Bitcoin: A passing fad or something more genuine?

It’s impossible to be in the payments business today and not talk about Bitcoins. They are all over the place. Friends and family both want to know if it is a passing fad, a fraud or something more genuine.

As a digital money evangelist, it’s my communal fiduciary responsibility to make sure the correct story or Bitcoins is told. On countless occasions I have sat down and patiently explained Bitcoins.

I almost never explain Bitcoins immediately, in fact, my storytelling starts with the age-old concept of barter: how people used to exchange sheep for rice and vice versa. Add to this a mix of problems when direct barter just wasnt possible.

The person who had the sheep, did not want more rice. He wanted wood. So now, you had to find someone who would take your rice for wood, and in turn you would barter that for sheep. The general concept is pretty easy to grasp. We trade with each other for goods or services the other one needs.

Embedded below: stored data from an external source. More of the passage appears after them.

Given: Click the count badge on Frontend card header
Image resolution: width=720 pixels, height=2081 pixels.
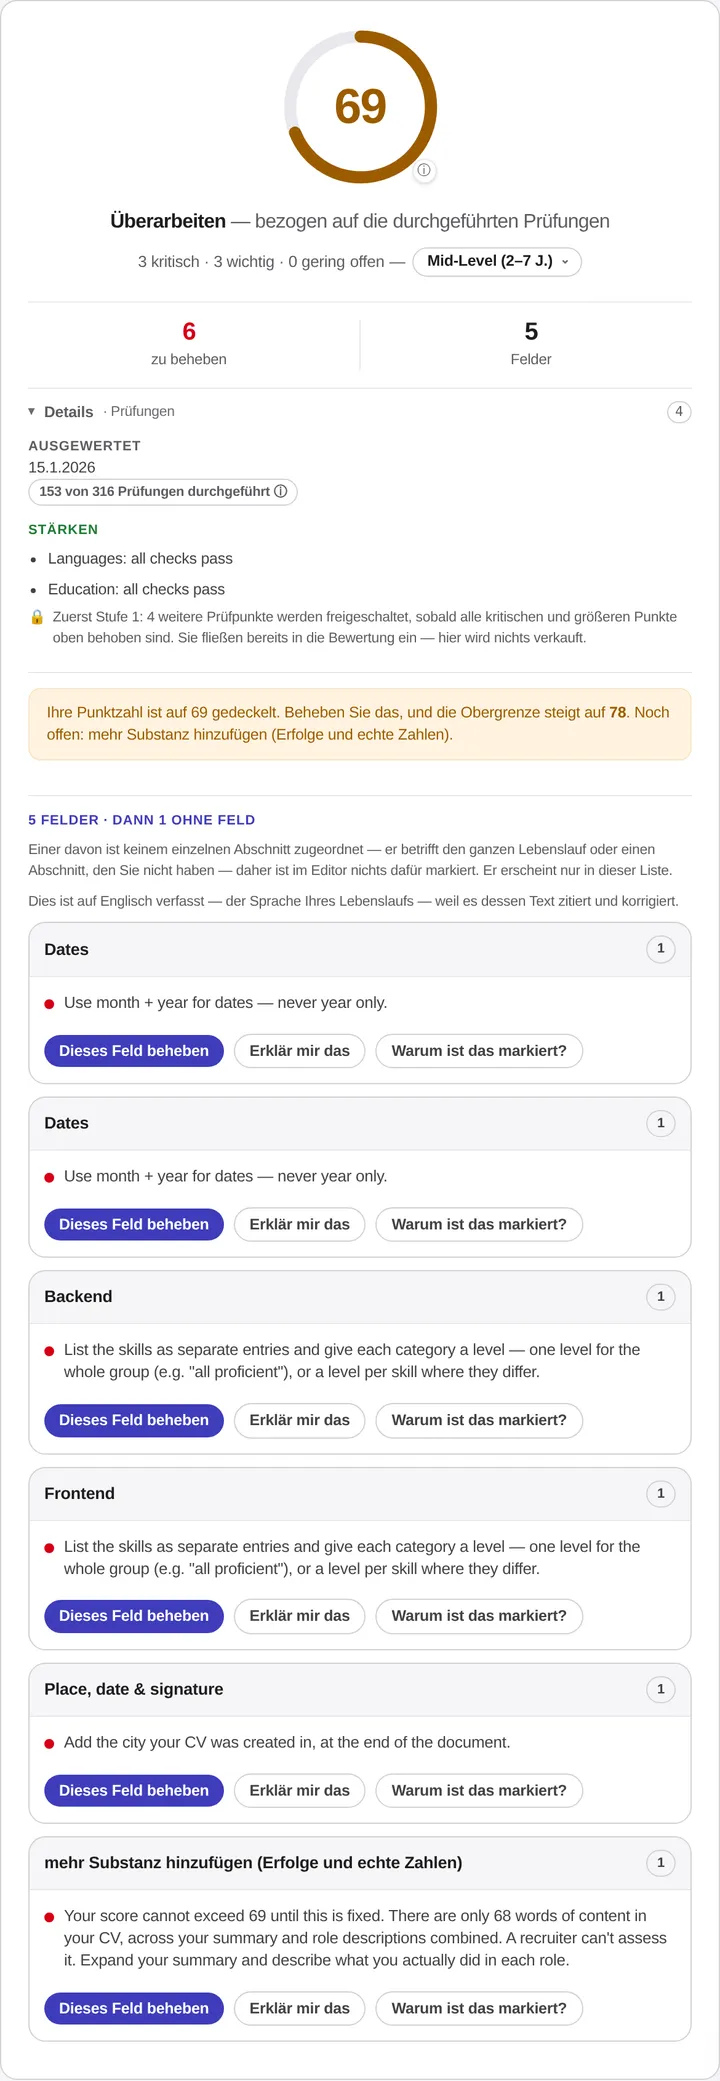Looking at the screenshot, I should click(x=660, y=1493).
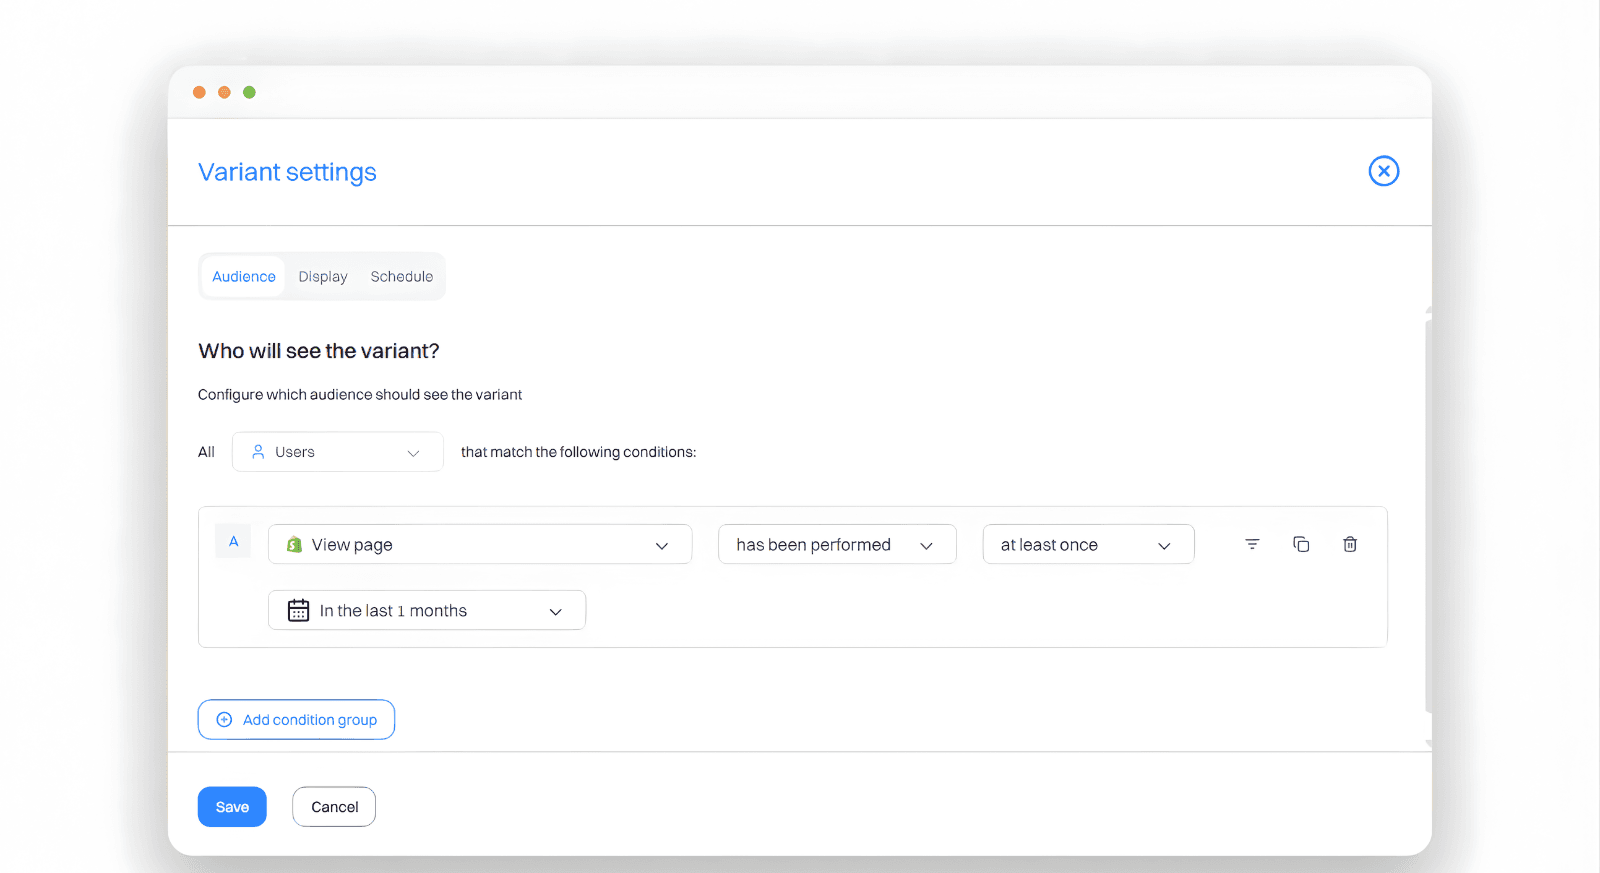This screenshot has height=873, width=1600.
Task: Add a new condition group
Action: [x=296, y=720]
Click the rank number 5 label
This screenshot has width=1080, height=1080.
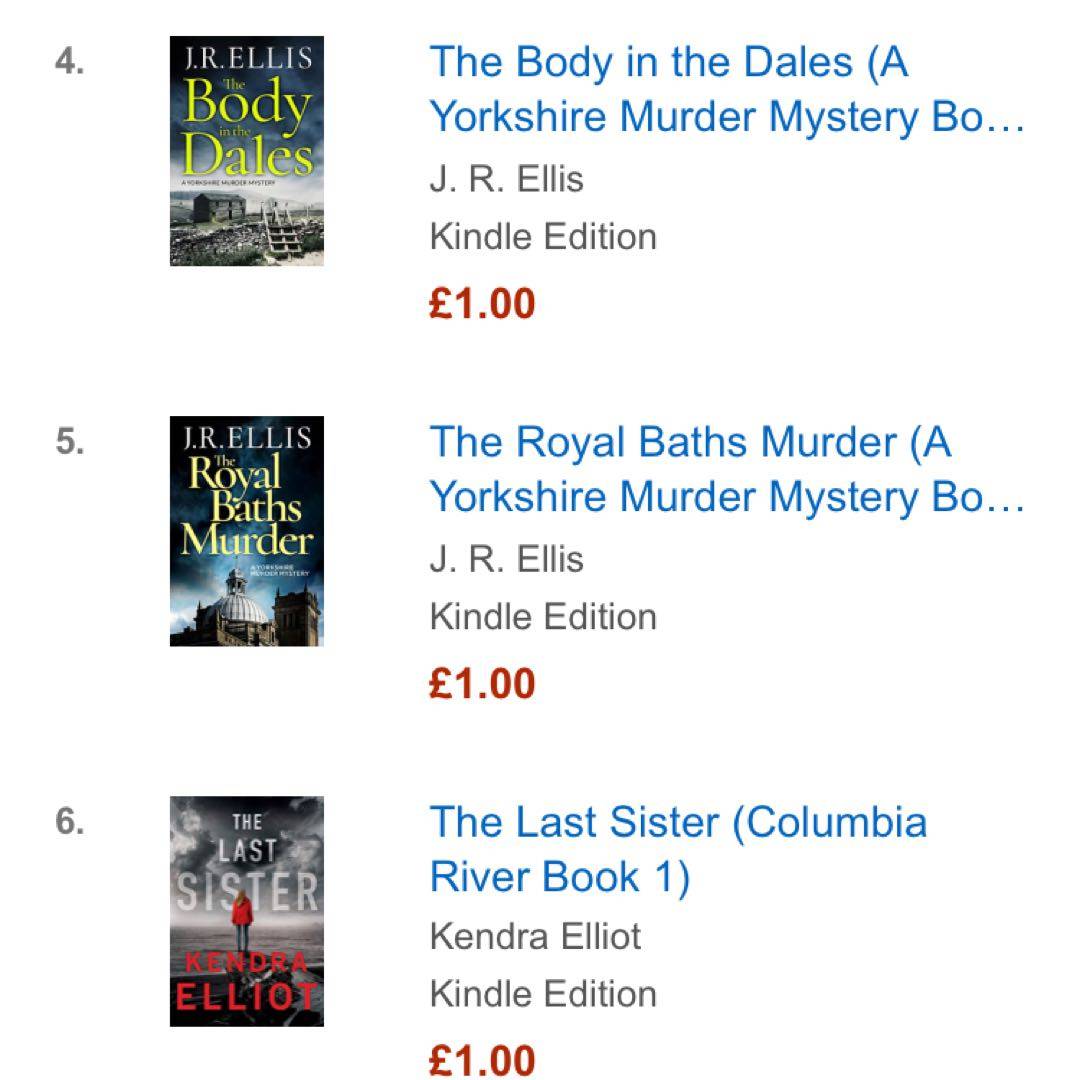click(69, 442)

Then came the concept of coins. Coins, universal in trade (and acceptance), were generally made of gold or silver. Market demand and supply set the rate for commodities and how much you could buy per coin. Depending on where you were, and the weight of the coin (in gold or silver), you could buy 20 bags of rice, or 10 sheep or 7 barks of wood. Market dynamics eventually stabilised the prices for each commodity.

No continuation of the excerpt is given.